課題文:
________________________

北海道の山野でとことん遊ぶ!!
I am Amigo!
2016.5.1 『中天狗』(1,317m)
私にとって、長いトンネルのような4月が終わった。
土曜日の夕方終業後、いつものようにHirnmiを拾って富良野へ向かった。
ただ富良野までは行かず、道道三笠~富良野線の富芦トンネルを抜けて間もなく現れる「尻岸馬内林道」入り口付近で車中泊。
土曜休みがない月を終えたことにホッとして、うまい酒を飲んだ。
『中天狗』には「山」も「岳」もついていない。
こんな山は道内にどれだけあるのだろうか?
調べるつもりもないが。
ちなみに『中天狗』から北に続く稜線をたどると、『笠森』(865m)という、これまた「山」も「岳」つかないピークがある。
そんな山々もあれば、名峰、秀峰揃いの夕張山地は、誠に魅力ある山域だ。
7時15分、尻岸馬内林道ゲートをスタート。
積雪期にこの林道から『中天狗』を目指すのは、今回が3度目。
終点まで6kmの林道歩きを経て、稜線への斜面に取り付く。
長い林道は思いの外融雪が進んでいない上、二日前の降雪が予想以上に多い。
歩を進めるほどに新たな積雪が増えてゆき、稜線から先の積雪量が不安になる。
私はこの時期になると、もうツボ足で登る。
9時5分、林道終点。ここから西への斜面に取り付いて稜線を目指すのだが、これがなかなかの急斜面だ。

________________________

抽出データ:
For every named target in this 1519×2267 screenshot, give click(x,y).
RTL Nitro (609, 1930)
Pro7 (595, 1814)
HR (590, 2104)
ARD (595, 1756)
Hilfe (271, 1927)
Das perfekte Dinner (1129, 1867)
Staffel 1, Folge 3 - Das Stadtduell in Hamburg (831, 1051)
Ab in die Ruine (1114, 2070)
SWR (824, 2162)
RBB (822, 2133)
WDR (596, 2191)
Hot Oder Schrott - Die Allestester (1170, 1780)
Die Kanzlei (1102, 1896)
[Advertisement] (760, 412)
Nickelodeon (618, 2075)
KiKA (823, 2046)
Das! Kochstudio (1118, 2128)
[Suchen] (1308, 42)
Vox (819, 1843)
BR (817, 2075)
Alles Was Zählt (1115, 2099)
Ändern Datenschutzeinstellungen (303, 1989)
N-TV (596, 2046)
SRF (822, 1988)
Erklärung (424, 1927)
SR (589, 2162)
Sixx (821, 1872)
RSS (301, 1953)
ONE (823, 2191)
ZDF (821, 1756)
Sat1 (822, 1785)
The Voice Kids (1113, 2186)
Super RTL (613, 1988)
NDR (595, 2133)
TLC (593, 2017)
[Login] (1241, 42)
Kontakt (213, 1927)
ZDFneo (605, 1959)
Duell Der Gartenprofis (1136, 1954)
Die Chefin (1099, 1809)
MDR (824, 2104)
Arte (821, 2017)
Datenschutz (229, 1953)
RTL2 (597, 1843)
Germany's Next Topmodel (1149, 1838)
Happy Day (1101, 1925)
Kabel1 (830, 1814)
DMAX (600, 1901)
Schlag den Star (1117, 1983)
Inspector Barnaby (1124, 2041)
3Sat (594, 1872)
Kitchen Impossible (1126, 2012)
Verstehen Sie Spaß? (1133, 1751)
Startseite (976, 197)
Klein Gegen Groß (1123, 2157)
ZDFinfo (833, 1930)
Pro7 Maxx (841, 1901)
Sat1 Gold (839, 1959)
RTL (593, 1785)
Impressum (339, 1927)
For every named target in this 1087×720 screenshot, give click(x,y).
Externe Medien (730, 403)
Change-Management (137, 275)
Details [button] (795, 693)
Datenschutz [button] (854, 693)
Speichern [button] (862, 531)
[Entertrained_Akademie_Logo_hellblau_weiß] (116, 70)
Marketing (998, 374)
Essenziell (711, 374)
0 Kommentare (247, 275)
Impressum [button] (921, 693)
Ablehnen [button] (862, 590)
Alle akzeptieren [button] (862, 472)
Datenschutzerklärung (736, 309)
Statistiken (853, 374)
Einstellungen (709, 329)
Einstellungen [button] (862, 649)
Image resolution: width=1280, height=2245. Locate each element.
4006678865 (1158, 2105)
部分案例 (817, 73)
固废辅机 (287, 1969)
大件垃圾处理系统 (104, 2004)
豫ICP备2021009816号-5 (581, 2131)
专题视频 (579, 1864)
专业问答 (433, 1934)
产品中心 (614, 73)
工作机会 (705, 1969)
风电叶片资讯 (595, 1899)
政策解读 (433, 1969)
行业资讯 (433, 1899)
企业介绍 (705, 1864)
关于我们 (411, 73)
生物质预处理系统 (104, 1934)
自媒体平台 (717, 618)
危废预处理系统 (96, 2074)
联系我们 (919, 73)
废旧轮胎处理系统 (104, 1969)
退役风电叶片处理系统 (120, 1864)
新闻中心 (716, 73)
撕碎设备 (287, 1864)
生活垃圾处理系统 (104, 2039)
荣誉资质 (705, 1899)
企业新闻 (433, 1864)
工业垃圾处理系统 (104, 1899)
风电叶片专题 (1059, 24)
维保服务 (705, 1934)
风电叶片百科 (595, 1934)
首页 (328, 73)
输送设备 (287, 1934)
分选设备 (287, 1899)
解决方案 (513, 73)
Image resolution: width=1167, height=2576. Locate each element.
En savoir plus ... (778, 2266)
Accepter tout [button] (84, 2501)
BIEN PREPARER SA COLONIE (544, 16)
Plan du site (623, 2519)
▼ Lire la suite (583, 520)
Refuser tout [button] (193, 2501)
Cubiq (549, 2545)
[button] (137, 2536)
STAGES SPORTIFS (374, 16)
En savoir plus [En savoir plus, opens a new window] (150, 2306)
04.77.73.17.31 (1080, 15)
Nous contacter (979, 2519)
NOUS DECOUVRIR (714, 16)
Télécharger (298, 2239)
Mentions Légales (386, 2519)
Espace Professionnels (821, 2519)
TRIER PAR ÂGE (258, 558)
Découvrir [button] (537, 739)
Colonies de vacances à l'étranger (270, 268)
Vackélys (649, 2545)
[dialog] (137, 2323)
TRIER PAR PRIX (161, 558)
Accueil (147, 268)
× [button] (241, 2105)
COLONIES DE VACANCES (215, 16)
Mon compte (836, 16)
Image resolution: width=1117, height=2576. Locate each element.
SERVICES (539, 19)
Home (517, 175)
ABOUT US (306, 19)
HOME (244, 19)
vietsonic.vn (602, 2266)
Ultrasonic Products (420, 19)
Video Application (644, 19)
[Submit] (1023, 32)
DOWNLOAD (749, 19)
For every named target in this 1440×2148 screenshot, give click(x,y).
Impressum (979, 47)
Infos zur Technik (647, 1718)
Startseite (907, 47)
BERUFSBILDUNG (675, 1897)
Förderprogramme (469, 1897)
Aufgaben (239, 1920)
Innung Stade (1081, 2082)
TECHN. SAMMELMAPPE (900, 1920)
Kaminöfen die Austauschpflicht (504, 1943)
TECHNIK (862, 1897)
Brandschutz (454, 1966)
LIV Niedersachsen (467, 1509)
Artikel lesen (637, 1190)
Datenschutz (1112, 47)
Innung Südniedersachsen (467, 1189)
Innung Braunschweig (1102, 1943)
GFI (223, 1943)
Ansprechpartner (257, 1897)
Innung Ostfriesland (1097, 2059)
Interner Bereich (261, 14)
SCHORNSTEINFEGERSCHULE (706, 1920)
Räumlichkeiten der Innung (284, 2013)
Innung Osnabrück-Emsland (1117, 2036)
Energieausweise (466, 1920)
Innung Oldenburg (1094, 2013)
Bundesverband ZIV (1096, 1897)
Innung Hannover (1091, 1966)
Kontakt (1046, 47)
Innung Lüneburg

________________________

小問 1:
次の(a)〜(c)は、中天狗の山行記の内容と合っていますか。それぞれ「はい」か「いいえ」で答え、判断の決め手となる本文の語句を引用してください。
(a) 筆者は土曜日の夜、富良野まで行って車中泊した。
(b) 『笠森』は『中天狗』から北へ続く稜線上にある。
(c) 積雪期に尻岸馬内林道から『中天狗』を目指すのは、今回が初めてだった。
小問 2: 中天狗の山行記の最後の文の後から、続きを書き継いでもらえますか。

解答 1:
(a) いいえ。「ただ富良野までは行かず」
(b) はい。「『中天狗』から北に続く稜線をたどると、『笠森』(865m)という」
(c) いいえ。「積雪期にこの林道から『中天狗』を目指すのは、今回が3度目。」

解答 2:
そしてみるみる高度を稼ぎ、『中天狗』~『笠森』間の稜線上、「951m」ピークへ。
10時10分、稜線上「951m」ピーク。
ここから望む『中天狗』が、実に美しい。
今年も恒例の黄砂で、ずいぶん汚れた北海道の山々だが、この度の降雪で、すっかり雪化粧され、純白!
ここからは稜線上のアップダウンを繰り返して南に進む。
と、ここでHiromiのザックに装備されていたピッケルがないことに気付いた。
そう、「忘れ物、落とし物兄妹」の妹は、どこかにピッケルを落としてきたのである。
そんなことあり得るぅ~っ!?
二度も車外にストックを突き立てたまま帰ってしまう兄が兄なら、この日の重要な装備を簡単に落としてしまう妹だ。
「兄」って、みなさんご存知のこととは思いますが、「Toshi」のことですから。
ひとりで少し戻って探したものの見つからず、後を追ってきた。
その後どんどん雪が深くなる。
多いところでは膝上に達する。
サラサラな雪が膝上まででも辛いのに、湿って重い雪に一歩一歩足を取られるのは本当にきつい。
何度リタイアしようと思ったことか。
それが頂上直下の急登に入ると、傾斜もきつくなる。
新雪底部の古い雪面が氷化していてスリップの危険が生じたので、アイゼンを装着。
Hiromiはアイゼン装着後、そのままストックで登行する。
それにしても雪が深い。
ラッセルばかりでさっぱり進まない。
それでも一歩一歩、牛歩以下の歩みでも、歩を進めることを諦めなければ、いつかピークに立てる。
12時30分、頂上に立つ。
辛い登行だったが、そこにはその労苦をいっぺんに吹き飛ばす360度の絶景が広がっていた。
私はこのところのトレーニング不足、体重増で、もうヘロヘロ。
61歳の肉体は、ちょっと手を抜くと、すぐに体力、筋力が減退してしまうことを思い知らされた。
登りより下山に不安を抱くHiromiに配慮し、頂上には長居せず、下山を開始するも、やはり「苦手」なわけで、おっかなびっくり。
何のためにアイゼンを装着しているのかわからない状態だ。
しかし、登ったんだから、必ず下りられる。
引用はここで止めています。